Come previsto, nessuno paga per il disastro del calcio italiano, per la seconda volta di fila fuori dai Mondiali, 12 anni interminabili anni consecutivi. I responsabili non si sono dimessi e non gli è stato nemmeno chiesto di farlo. Anche Giovanni Malagò ha riconfermato il presidente della Figc, Gabriele Gravina, e il ct Roberto Mancini. Gravina “ha ricevuto una forte condivisione elettorale”. Mancini “è la scelta migliore possibile”. Una benedizione, che assomiglia ad una “grazia”.

In qualità di capo dello sport italiano, il n.1 del Coni avrebbe potuto richiamare il presidente del pallone alle sue responsabilità politiche, chiedergli conto di questa eliminazione e di tutte le promesse di riforma mancate negli ultimi quattro anni. Cacciarlo no, perché le Federazioni sono autonome, ma quasi costringerlo a dimettersi. Come fece quattro anni fa con Carlo Tavecchio. Nel 2017, all’indomani dello spareggio fatale contro la Svezia, Malagò fu in prima linea nel chiedere una “riflessione” al presidente federale, anzi,si può dire che fu decisivo nel passo indietro di Tavecchio, intenzionato all’inizio a resistere ma poi sfiduciato. In pochi spostano l’umore delle istituzioni e dell’opinione pubblica come Malagò. Stavolta no: Gravina è stato quasi protetto, facendo figli e figliastri, perché in passato anche altri presidenti di altre Federazioni (atletica, rugby) erano state trattate con molta meno comprensione nei momenti più difficili.

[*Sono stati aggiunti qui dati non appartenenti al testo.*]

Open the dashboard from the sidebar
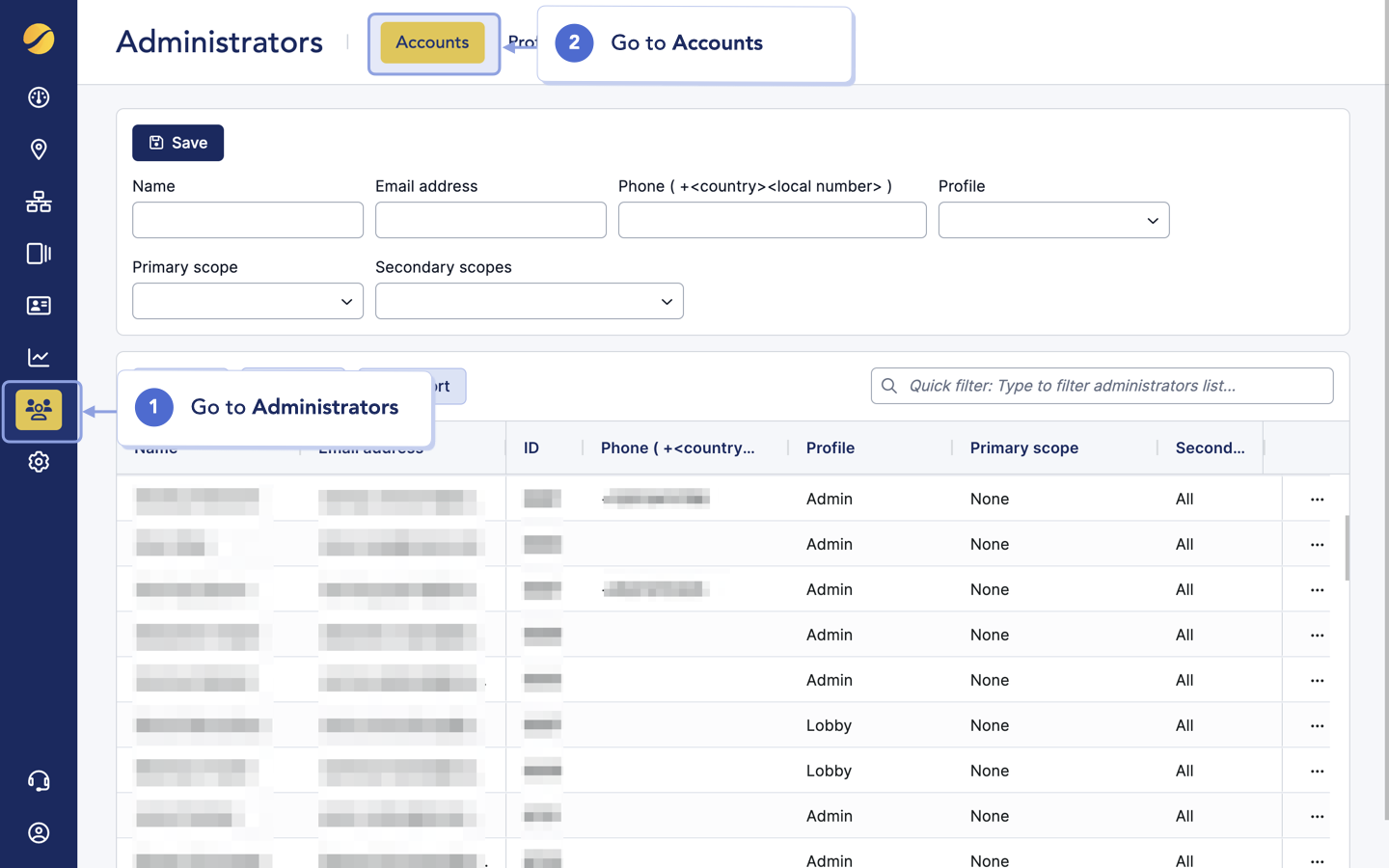1389x868 pixels. pyautogui.click(x=39, y=97)
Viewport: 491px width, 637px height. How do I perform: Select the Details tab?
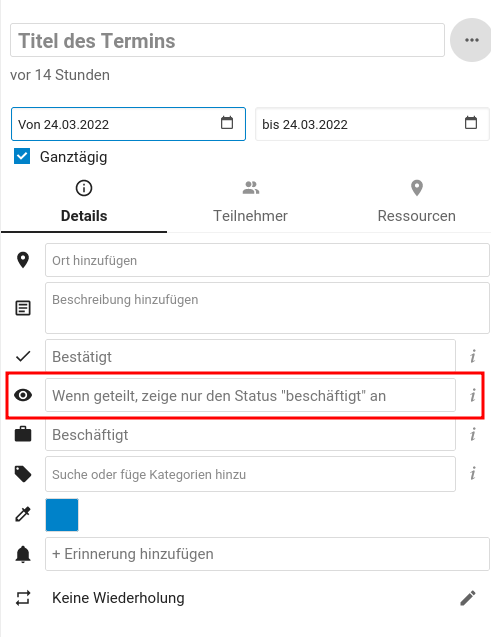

“Ho fatto una mia considerazione che tutti hanno condiviso – ha spiegato –, il presidente Gravina ha ringraziato per la fiducia, conscio di quelle che sono le realtà del momento e le sfide da affrontare”. Come a dire: Gravina può andare avanti senza problemi. Le parole sono arrivate al termine dell’ultima giunta Coni, di cui lo stesso Gravina è membro dallo scorso maggio. E proprio così, probabilmente, si spiega questa disparità di trattamento: quattro anni fa, la Figc di Tavecchio era in rotta col Comitato olimpico, che sognava di commissariare il pallone (come poi è puntualmente successo, con risultati però deludenti). Dopo trascorsi burrascosi, invece, Malagò e Gravina si sono riscoperti in sintonia, tanto da far tornare il calcio in giunta Coni dopo anni di assenza. Che l’alleanza sia vera o di facciata, oggi Malagò non aveva reale interesse a sollevare il caso: conviene più avere in giunta un Gravina indebolito (“un’anatra zoppa” lo definiscono ormai i più attenti conoscitori del palazzo), piuttosto che aprire una crisi dagli esiti imprevedibili nella Federazione maggiore. Infatti così è andata: una piccola tirata d’orecchi per i rapporti conflittuali con la Serie A (“è indispensabile nei momenti di complessità, facendo alcuni sforzi e magari qualche passo indietro, compattare la squadra”: insomma, basta guerra a Lotito) e per il resto spallucce. “Noi avevamo una squadra che ha vinto, l’Europeo e ora non va al Mondiale, siamo dispiaciuti ma compatti”.

Talmente compatti, che nella riunione al Foro Italico non solo il padrone di casa ha di fatto “riconfermato” Gravina, ma tutti gli altri presidenti gli hanno addirittura manifestato solidarietà e vicinanza. A partire da Gianni Petrucci, n. 1 della pallacanestro italiana, che del resto di eliminazioni se ne intende: sotto la sua gestione la nazionale non si è qualificata alle Olimpiadi per tre edizioni di fila (2008, 2012, 2016) e lui è sempre rimasto tranquillamente al suo posto. “Sono situazioni cicliche”, anzi semmai la colpa è dei giocatori che non vestono più volentieri la maglia azzurra. Persino il tiro a volo di Luciano Rossi, che grossi problemi di vittorie non ne ha mai avuti, si schiera con Gravina. È la casta dello sport, che con perfetto spirito di sopravvivenza protegge se stessa. Non sia mai che un domani possa toccare anche a loro.